If I understand you correctly, then I think we agree.
Like the cogito ergo sum argument, ascribing axioms to the nature they describe conflates the subjective with the objective. For example, if I write a computer program that runs a simulation which calls for an abstract object or property - for example: one electron, or one topology, or one polygon of a given dimension within the defined scale of the program - every time it renders a thing or moves a thing, and that abstraction exists as a single entry in a single instance of a library in memory, then it’s more accurate to say that part of that thing is the same part as all other instances of the same part in all other things. Now, I’m not saying this is necessarily true. It could quite well not be. But the mere fact that it can’t be disproved casts doubt on the uniqueness of things. It could well be that the very axioms of mathematics which we’ve happened as a species to analyze the universe with are in no way special to the universe, and that there are other axiomatic systems which yield equally valid descriptions.

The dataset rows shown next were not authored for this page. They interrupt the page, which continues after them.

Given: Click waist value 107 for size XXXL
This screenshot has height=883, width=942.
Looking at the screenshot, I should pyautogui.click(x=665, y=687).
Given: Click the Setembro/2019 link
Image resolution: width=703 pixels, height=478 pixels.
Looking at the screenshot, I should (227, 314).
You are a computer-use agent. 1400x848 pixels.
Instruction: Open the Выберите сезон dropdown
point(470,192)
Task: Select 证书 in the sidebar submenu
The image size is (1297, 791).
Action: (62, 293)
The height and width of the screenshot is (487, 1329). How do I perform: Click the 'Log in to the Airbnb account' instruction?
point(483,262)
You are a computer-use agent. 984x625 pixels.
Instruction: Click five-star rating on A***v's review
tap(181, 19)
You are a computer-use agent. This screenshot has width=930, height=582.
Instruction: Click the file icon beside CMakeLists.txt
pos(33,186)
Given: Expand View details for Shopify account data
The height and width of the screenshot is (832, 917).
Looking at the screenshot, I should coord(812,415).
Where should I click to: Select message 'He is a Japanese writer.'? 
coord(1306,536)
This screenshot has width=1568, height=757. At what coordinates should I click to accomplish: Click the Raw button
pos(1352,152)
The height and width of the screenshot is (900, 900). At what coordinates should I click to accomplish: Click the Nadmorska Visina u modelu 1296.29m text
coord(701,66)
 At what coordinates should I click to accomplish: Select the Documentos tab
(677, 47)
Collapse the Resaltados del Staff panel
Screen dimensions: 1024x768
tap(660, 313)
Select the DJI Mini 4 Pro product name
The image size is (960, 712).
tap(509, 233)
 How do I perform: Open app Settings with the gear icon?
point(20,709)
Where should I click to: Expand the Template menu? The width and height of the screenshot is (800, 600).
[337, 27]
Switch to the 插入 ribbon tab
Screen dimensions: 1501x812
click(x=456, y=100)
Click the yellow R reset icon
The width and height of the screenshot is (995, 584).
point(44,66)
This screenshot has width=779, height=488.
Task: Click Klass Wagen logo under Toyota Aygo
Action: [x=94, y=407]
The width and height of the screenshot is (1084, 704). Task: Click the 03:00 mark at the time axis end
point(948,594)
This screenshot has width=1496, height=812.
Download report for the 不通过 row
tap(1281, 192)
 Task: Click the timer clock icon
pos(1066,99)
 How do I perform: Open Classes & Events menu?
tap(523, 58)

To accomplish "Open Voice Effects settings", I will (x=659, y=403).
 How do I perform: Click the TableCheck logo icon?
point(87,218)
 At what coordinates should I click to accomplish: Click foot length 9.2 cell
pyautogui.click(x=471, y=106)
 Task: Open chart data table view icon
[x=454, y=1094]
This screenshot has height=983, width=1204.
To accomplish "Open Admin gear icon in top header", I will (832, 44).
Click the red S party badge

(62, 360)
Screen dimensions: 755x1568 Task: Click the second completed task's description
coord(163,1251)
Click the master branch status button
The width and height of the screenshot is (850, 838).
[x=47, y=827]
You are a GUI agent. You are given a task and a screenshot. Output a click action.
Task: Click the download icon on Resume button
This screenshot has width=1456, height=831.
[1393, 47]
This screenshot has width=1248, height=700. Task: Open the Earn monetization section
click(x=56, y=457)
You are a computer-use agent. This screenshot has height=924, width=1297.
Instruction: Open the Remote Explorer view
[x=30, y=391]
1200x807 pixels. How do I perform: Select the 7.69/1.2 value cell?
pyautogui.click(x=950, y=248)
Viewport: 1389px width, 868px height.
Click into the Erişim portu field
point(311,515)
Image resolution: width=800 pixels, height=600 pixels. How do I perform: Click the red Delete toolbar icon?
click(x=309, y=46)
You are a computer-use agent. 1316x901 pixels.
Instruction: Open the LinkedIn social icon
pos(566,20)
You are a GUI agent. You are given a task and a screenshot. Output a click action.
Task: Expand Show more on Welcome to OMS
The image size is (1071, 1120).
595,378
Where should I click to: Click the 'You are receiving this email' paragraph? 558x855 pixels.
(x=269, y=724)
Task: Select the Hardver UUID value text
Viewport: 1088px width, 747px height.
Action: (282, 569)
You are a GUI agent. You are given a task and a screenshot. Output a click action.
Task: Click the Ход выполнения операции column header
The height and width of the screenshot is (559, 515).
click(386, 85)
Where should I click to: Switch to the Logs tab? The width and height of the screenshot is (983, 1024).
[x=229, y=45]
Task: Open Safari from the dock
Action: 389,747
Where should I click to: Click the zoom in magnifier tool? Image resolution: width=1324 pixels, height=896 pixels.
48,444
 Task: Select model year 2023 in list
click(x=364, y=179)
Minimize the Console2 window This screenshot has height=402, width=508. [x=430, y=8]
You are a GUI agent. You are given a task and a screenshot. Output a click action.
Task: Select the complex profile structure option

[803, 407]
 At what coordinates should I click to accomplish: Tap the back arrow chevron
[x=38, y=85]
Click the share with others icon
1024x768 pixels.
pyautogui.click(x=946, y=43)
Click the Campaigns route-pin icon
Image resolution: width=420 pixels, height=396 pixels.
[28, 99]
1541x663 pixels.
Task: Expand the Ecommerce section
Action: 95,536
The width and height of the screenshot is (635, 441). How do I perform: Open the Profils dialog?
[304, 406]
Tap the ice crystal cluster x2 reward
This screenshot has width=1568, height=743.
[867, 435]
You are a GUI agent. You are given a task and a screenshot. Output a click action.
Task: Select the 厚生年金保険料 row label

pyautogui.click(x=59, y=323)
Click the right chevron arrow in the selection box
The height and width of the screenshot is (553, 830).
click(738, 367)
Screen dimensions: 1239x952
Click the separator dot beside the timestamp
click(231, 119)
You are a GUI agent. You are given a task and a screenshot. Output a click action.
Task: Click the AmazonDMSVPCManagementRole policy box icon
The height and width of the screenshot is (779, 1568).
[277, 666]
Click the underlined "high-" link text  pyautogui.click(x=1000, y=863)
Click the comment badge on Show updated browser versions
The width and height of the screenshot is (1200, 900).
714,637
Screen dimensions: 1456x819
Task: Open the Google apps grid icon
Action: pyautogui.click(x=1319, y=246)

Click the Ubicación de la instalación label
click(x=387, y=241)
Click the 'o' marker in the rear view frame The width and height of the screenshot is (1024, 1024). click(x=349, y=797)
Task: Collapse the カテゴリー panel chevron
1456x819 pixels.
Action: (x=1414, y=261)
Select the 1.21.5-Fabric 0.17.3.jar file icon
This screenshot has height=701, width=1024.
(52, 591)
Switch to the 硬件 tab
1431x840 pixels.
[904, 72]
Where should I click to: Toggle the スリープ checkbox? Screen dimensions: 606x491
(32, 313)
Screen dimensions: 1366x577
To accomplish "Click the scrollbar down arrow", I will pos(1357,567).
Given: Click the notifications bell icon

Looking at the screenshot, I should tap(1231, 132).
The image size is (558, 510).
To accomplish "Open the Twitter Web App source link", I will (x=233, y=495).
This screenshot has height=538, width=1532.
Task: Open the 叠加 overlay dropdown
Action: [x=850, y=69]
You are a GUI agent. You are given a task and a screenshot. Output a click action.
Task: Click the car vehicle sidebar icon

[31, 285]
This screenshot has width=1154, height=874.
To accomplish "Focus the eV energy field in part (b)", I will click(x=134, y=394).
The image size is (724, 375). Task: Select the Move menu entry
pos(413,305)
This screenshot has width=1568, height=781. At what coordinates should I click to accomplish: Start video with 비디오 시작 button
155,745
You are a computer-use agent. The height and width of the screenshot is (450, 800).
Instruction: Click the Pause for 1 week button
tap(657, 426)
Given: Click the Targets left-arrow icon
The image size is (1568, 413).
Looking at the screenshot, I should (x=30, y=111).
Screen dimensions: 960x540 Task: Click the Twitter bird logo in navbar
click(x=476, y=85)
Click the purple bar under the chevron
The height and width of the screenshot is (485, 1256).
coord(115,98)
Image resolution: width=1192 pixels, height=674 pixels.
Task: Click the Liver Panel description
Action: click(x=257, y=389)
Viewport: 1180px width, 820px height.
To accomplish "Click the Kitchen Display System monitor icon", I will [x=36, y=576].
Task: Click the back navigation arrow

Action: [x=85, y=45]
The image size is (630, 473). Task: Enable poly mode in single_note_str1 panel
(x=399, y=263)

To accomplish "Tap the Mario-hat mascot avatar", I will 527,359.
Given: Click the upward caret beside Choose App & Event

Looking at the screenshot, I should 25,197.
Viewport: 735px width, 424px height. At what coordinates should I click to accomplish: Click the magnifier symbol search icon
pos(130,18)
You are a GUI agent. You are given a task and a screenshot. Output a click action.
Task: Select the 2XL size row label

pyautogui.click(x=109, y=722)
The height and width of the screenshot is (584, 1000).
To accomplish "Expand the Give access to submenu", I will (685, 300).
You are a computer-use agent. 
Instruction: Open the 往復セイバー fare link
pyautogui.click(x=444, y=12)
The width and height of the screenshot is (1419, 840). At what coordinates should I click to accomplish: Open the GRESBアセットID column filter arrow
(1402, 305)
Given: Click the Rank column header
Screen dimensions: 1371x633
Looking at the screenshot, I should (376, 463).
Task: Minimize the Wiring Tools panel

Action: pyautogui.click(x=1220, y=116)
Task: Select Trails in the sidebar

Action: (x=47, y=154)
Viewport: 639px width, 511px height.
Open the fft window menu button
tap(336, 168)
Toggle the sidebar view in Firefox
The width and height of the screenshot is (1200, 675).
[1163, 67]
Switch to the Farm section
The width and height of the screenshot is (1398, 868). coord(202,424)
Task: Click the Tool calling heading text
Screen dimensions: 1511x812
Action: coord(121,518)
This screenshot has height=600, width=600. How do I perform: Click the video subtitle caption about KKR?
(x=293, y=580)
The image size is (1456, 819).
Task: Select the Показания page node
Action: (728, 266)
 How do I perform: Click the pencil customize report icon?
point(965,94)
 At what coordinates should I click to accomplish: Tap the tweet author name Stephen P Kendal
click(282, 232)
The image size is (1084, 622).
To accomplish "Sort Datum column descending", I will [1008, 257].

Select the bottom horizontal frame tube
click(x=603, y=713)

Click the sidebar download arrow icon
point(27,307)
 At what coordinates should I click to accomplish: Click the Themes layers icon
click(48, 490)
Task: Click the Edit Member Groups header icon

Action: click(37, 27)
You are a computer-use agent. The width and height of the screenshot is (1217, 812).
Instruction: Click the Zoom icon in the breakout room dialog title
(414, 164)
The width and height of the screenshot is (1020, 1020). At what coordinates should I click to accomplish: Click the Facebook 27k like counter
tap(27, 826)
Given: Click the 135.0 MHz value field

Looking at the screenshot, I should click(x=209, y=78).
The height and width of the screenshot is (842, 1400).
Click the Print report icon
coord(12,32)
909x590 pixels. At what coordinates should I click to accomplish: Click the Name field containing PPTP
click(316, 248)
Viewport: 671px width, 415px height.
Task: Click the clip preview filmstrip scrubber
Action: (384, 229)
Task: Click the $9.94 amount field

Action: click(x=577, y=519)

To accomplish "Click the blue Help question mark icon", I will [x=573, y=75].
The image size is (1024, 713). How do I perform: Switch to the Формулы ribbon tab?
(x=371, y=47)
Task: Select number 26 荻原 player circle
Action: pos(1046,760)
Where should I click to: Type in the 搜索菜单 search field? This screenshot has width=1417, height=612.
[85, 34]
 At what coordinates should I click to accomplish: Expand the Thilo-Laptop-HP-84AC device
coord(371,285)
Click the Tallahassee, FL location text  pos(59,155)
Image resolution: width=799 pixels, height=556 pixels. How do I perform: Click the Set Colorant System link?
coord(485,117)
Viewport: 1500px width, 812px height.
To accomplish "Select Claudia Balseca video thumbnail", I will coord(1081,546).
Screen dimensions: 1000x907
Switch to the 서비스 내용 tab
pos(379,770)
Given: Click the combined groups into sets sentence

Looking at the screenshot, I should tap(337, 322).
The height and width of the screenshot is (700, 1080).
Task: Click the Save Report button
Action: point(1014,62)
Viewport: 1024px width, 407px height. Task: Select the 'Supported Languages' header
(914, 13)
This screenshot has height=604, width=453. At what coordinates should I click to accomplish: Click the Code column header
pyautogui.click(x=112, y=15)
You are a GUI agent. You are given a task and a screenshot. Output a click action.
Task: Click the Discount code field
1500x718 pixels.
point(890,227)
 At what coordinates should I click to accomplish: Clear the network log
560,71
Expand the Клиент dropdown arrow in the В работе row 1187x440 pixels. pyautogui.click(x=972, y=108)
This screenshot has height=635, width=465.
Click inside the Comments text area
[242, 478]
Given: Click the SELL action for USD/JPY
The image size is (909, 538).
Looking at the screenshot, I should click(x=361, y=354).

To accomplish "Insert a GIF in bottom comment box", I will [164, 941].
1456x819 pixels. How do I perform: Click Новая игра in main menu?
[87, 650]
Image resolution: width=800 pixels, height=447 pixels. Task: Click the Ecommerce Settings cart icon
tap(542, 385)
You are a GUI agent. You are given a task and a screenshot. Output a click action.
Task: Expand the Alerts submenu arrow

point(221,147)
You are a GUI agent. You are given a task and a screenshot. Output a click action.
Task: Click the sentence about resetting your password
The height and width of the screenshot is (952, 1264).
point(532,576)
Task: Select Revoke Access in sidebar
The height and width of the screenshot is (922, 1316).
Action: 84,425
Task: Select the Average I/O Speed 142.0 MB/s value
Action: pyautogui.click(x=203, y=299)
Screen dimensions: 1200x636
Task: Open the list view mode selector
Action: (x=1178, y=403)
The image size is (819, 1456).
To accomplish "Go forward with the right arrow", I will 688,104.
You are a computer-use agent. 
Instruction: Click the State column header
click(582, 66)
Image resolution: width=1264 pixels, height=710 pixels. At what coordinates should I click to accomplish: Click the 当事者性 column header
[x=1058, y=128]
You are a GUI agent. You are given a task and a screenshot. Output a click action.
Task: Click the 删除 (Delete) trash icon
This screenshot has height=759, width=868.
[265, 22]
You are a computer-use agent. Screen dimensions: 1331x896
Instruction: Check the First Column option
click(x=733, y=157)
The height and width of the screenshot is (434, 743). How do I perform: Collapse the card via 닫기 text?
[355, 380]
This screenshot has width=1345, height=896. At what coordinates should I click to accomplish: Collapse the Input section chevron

The question I would then have is whether there is a more fundamental logic that can show different mathematical systems to be logically related. If not, we’d have to face the possibility that different axiomatic mathematical systems describing what we think of as the same natural universe might be fundamentally incompatible, which then casts doubt on our concept of a unified reality. This is in fact what I was getting at months ago in the Simulation Argument thread, that our very understanding of what a simulation is and isn’t might be hopelessly naive…that, on one hand the things we call simulations which we make simple versions of in computers and on paper, and on the other hand the thing we call base reality or physical reality or even just not an artifact, might only be two simple categories in a much larger phase space of heretofore imagined alternatives.
We might eventually have to face the possibility that being finite and limited to subjective knowledge, we can never truly know the whole elephant. But in realizing that the part we’re grasping isn’t the whole elephant, we might at least expand our tool-set(s) for understanding more of the elephant.